往路優勝をつかんだ後、後ろと差が広がったとしても、さらに復路の選手がリードを広げていく。原監督が「ピクニックラン」と表現する根底には、これまで築き上げてきたチームの方針がある。「選ばれた者が楽をしてゴールするという文化が、私どもにはないんです。仮に差が開いていて、ゆっくり入って区間10番ぐらいで笑顔でゴールすると、『そんな走りをして恥ずかしくないの?』『俺が走ったっていいじゃないか』という雰囲気になるんです。だから選ばれた者は、自分の能力を最大限発揮する心構えが、我がチームにはある」

自分の意志で好きな陸上競技と向き合い、ライバルでもある仲間と高め合い、箱根駅伝総合優勝というチーム共通の目標へ向かっていく。

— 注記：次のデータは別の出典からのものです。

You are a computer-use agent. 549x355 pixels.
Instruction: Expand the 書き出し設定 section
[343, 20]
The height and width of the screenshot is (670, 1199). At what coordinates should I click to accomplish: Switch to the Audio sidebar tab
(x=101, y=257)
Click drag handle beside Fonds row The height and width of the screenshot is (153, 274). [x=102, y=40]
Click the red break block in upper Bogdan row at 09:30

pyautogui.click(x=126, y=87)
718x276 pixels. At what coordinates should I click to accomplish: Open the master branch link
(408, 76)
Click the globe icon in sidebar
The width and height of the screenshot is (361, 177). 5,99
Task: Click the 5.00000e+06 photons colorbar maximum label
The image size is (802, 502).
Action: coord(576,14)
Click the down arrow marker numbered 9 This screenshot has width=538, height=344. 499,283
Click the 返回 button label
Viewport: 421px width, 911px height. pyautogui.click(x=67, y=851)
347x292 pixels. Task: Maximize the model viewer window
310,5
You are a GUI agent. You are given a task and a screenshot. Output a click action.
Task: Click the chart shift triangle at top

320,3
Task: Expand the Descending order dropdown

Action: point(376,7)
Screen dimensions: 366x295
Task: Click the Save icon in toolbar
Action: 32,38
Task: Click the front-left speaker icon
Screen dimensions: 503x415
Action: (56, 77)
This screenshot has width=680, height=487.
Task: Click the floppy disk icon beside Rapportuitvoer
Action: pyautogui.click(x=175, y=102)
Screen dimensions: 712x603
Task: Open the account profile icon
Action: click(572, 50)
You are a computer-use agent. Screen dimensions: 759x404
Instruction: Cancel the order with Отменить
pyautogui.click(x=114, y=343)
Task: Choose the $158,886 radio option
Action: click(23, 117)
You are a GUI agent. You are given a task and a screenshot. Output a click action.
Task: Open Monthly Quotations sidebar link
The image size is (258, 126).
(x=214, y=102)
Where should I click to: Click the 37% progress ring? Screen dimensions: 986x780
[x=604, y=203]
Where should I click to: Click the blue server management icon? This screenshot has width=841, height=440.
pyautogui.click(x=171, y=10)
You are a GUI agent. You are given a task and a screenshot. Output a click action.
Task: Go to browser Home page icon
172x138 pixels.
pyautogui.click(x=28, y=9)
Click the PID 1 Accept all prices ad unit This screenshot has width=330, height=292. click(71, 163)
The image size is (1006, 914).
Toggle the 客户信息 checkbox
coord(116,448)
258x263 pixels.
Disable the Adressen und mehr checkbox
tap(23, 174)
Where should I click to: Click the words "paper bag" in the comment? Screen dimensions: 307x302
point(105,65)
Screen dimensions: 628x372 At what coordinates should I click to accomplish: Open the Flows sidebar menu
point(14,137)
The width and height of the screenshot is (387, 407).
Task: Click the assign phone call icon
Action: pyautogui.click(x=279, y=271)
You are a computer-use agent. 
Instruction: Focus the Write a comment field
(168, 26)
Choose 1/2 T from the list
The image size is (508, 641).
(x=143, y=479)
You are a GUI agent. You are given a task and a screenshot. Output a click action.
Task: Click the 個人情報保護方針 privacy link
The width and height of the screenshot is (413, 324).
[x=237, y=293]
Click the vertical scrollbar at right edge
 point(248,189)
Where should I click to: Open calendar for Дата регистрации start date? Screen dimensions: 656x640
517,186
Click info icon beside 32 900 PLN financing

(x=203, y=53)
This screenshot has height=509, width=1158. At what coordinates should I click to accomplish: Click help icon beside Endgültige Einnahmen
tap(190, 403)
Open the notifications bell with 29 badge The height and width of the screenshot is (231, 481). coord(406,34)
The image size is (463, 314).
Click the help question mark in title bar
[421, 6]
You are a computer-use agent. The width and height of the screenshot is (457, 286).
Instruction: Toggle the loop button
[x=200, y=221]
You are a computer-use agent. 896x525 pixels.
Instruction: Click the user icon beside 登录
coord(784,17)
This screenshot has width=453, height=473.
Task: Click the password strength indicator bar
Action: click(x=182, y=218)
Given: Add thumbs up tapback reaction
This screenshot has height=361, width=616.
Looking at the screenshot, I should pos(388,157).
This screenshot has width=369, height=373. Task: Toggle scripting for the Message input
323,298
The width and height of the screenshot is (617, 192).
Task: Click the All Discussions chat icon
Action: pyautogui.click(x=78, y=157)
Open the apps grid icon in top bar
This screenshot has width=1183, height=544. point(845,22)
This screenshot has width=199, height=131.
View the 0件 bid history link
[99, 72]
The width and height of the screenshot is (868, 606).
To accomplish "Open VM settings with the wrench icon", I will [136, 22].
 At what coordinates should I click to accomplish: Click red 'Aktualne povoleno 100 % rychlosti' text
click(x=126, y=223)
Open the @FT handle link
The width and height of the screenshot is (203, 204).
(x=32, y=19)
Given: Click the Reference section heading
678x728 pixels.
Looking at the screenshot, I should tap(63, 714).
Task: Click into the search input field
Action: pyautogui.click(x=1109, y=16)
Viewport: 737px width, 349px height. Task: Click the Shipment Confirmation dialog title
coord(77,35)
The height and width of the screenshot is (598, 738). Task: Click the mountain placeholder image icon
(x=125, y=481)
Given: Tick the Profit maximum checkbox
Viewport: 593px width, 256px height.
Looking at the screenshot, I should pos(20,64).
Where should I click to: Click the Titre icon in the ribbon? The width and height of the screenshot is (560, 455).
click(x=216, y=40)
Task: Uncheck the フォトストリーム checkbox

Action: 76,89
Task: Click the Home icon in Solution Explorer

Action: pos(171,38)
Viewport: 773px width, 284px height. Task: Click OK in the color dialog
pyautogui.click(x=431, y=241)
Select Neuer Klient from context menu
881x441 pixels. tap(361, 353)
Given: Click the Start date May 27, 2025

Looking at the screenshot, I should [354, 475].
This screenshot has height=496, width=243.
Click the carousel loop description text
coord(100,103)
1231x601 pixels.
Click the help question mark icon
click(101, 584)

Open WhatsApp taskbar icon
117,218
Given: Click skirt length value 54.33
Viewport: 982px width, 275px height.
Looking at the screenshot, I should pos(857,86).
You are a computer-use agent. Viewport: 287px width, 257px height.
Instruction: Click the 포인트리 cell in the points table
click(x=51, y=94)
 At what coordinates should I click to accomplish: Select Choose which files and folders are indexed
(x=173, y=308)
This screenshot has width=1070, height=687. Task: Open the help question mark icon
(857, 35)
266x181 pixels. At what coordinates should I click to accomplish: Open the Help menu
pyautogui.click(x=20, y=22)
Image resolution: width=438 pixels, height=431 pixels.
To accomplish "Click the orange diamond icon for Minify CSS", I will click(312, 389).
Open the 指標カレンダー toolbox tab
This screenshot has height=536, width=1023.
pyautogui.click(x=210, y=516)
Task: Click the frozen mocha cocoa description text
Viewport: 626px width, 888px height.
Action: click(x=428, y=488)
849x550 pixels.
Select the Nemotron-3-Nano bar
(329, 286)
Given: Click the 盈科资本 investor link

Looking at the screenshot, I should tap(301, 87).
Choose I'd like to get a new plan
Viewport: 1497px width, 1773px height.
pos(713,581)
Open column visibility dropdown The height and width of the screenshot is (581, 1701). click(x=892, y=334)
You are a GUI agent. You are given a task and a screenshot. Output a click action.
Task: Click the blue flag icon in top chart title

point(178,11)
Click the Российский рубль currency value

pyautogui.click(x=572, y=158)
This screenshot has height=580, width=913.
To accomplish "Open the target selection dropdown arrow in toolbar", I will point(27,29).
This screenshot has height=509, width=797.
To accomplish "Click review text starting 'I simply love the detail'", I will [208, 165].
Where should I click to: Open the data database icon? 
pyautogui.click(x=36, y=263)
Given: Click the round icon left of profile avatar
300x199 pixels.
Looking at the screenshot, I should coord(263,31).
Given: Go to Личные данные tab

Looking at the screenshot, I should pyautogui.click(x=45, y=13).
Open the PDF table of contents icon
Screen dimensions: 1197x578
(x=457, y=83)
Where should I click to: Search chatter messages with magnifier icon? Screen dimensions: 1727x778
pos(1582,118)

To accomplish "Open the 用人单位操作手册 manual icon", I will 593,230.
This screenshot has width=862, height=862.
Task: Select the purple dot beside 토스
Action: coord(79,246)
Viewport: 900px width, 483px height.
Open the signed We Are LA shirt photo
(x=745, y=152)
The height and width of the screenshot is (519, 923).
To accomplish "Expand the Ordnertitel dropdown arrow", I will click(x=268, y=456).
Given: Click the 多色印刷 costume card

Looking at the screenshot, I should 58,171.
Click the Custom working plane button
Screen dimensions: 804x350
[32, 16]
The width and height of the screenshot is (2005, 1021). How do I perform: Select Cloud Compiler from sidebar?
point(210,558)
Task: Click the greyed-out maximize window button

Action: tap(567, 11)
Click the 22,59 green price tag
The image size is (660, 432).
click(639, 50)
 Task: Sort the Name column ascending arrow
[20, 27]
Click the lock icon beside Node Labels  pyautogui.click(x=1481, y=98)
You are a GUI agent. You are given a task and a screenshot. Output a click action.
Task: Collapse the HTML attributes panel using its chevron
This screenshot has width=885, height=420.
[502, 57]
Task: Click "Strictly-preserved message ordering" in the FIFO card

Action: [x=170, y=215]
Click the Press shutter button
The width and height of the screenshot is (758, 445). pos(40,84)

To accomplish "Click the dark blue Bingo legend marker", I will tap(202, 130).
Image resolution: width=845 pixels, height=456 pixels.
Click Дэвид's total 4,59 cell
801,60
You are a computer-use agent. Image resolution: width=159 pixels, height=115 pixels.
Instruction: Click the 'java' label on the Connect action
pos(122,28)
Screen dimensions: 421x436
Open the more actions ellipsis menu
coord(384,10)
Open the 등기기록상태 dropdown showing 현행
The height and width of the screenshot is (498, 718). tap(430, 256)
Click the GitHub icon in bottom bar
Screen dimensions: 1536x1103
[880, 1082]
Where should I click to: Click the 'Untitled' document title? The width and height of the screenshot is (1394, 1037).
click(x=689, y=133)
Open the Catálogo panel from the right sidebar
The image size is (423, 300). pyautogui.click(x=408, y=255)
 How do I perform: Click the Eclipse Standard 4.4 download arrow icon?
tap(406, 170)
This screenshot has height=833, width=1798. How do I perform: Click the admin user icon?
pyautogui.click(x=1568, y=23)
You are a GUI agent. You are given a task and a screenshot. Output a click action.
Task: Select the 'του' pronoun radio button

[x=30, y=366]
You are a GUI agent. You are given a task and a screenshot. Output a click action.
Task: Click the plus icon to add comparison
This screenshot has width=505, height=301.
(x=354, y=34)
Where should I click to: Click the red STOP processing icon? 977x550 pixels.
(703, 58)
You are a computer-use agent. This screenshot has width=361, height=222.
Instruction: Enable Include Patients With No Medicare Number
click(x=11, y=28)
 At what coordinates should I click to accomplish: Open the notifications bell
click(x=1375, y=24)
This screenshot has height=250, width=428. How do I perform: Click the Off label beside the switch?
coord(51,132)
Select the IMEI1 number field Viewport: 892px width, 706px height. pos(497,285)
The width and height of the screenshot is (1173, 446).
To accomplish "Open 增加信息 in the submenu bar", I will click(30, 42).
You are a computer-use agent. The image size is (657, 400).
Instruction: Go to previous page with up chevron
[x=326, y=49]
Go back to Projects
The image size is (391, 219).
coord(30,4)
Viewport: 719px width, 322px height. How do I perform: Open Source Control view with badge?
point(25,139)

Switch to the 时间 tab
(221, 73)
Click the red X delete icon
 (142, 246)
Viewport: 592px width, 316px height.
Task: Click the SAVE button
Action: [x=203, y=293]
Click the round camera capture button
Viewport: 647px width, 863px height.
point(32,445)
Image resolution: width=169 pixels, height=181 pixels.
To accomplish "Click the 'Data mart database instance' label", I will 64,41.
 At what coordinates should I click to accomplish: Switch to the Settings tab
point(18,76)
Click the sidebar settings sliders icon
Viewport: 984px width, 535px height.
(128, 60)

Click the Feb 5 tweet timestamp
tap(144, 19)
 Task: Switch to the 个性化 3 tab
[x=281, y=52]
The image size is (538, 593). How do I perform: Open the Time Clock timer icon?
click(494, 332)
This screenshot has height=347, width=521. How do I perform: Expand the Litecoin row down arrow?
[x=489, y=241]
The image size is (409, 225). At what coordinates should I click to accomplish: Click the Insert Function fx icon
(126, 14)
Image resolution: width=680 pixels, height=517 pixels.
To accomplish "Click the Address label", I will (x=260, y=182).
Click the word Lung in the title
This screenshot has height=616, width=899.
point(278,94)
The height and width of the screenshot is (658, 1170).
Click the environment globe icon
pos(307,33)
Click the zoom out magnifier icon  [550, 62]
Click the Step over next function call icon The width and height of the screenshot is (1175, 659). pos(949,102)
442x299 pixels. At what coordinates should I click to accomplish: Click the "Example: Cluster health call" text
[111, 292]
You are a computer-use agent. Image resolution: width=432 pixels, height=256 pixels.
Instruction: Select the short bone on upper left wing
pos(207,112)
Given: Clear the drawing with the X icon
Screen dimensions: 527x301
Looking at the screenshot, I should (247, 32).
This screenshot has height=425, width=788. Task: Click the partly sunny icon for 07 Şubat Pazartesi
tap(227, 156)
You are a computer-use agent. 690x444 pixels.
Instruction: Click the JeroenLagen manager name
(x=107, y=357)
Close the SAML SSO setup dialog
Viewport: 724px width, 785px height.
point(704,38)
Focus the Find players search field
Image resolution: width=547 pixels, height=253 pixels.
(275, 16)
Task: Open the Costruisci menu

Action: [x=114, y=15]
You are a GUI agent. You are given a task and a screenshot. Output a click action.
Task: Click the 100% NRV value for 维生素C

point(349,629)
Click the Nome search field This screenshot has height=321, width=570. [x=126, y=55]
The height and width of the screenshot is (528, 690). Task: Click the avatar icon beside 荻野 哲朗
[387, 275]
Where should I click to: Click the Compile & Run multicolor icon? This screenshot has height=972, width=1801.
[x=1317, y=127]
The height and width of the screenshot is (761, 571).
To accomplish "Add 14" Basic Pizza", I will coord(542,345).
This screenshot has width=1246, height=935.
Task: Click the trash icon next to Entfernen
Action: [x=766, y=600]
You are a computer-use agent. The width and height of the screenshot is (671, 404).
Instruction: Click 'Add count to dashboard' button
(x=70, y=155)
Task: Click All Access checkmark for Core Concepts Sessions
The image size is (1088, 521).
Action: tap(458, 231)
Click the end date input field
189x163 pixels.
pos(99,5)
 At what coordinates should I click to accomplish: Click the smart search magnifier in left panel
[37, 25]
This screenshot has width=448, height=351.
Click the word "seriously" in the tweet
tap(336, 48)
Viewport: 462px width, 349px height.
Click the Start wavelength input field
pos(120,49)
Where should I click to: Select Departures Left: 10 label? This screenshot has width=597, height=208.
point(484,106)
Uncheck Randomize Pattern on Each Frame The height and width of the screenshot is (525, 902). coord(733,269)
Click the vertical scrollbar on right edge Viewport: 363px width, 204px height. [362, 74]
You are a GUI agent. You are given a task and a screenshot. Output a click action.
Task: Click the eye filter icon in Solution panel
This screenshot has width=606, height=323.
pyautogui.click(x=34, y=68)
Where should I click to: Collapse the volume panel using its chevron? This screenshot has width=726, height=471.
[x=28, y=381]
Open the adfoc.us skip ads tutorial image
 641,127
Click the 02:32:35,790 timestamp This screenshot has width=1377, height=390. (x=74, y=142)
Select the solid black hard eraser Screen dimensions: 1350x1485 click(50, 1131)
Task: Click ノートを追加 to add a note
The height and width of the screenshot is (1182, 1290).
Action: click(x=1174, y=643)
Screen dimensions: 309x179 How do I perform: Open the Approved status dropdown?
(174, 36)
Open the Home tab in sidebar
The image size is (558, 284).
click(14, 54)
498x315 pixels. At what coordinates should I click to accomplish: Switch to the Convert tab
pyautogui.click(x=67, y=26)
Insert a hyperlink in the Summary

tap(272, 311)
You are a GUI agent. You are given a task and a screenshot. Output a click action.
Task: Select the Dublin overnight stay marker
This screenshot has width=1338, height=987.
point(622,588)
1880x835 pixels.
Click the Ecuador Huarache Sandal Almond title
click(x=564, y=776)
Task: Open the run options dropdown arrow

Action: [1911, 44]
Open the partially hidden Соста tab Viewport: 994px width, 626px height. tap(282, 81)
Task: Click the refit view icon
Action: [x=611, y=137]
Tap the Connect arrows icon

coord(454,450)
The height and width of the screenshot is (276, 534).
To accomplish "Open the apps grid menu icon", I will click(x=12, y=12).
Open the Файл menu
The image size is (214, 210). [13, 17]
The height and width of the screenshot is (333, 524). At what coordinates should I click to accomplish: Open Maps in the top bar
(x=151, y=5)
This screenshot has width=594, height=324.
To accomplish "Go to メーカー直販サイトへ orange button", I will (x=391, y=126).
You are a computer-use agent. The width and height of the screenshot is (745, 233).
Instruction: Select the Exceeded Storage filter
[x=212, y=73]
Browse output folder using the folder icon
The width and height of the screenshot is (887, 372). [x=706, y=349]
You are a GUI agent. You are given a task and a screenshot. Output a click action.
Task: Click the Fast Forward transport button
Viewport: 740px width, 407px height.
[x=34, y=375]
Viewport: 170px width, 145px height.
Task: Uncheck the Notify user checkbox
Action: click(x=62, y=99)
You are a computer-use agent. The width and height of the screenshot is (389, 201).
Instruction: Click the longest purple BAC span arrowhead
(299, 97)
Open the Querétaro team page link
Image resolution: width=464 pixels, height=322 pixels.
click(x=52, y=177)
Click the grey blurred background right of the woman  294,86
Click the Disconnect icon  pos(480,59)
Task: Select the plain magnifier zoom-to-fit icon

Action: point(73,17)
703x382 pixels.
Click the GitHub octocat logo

原監督の作り上げたメソッドに選手たちの高い意識がかみ合い、8度目の頂点をつかんだ。

【写真】第101回箱根駅伝フォトギャラリー① 中央大学・吉居駿恭の独走で幕開け
【写真】第101回箱根駅伝フォトギャラリー② 5区山登りで3年連続の区間新が誕生

前回大会で自分たちが作った大会記録を更新しての快勝だった(撮影・藤井みさ)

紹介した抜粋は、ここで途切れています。